WHAT THIS TASK INVOLVES:
From the data that follows, print exactly the lines starting at the one containing "This screenshot has height=539, width=889." and ending at the one containing "Expand the Status"; include both of them and nothing more.

DATA TO EXAMINE:
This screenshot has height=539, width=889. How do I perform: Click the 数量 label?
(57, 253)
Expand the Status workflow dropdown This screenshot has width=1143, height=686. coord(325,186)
---
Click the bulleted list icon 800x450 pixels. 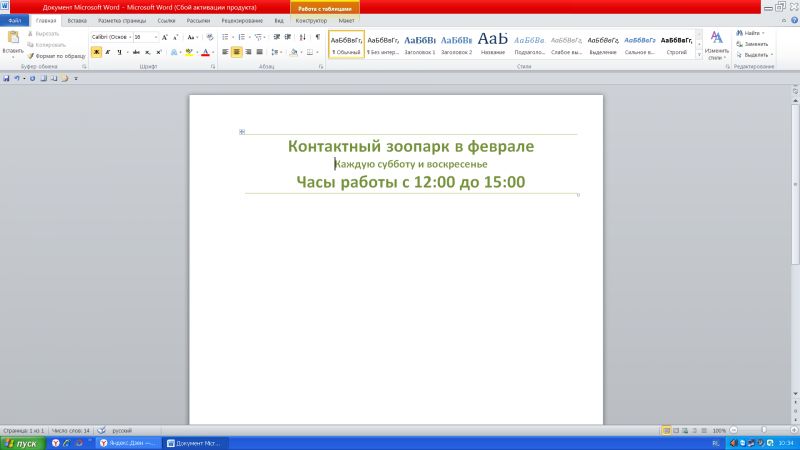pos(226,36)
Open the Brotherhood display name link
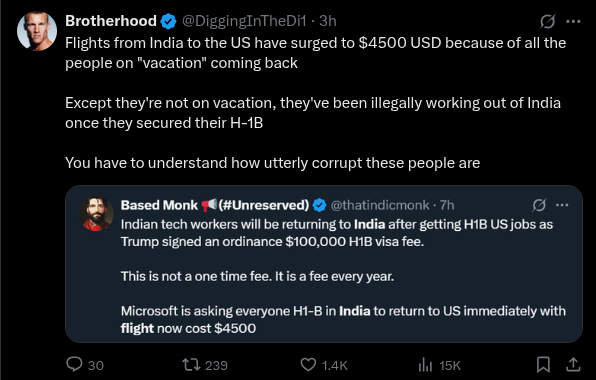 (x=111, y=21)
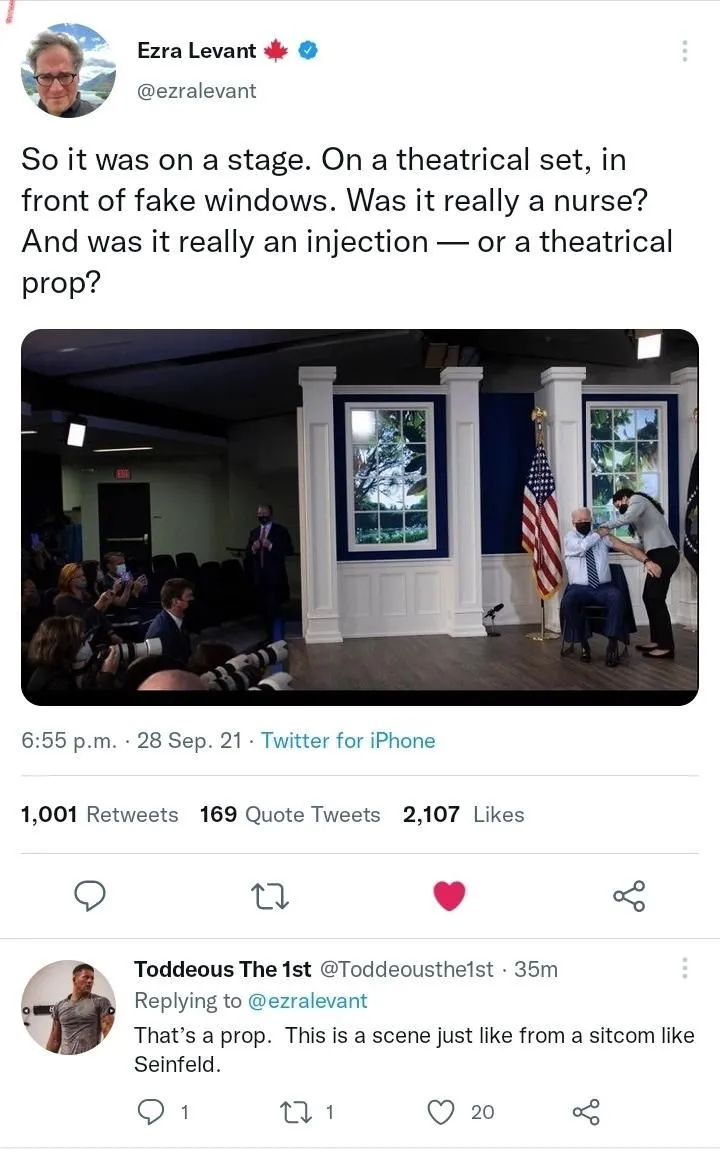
---
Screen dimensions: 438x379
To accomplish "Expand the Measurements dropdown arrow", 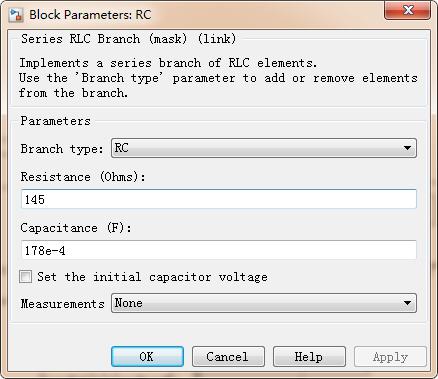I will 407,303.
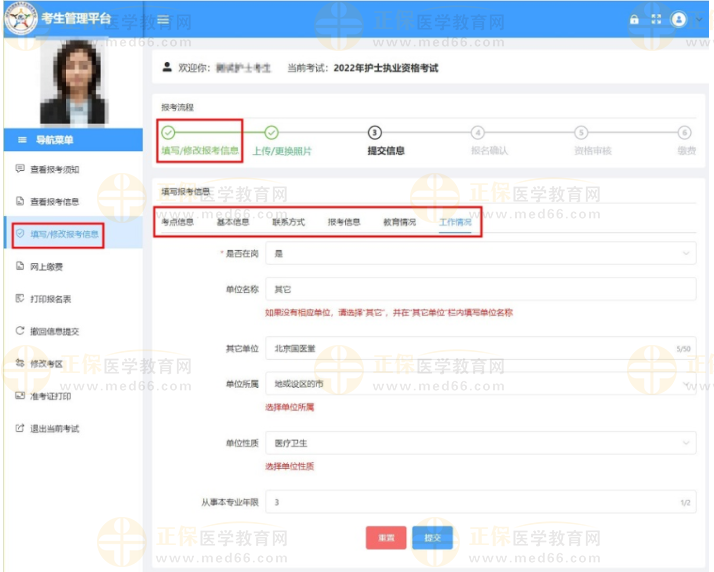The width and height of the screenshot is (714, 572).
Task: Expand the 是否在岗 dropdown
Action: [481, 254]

EXPECTED ANSWER:
This screenshot has height=539, width=889. How do I perform: Click the 数量 label?
(57, 253)
Expand the Status workflow dropdown This screenshot has width=1143, height=686. coord(325,186)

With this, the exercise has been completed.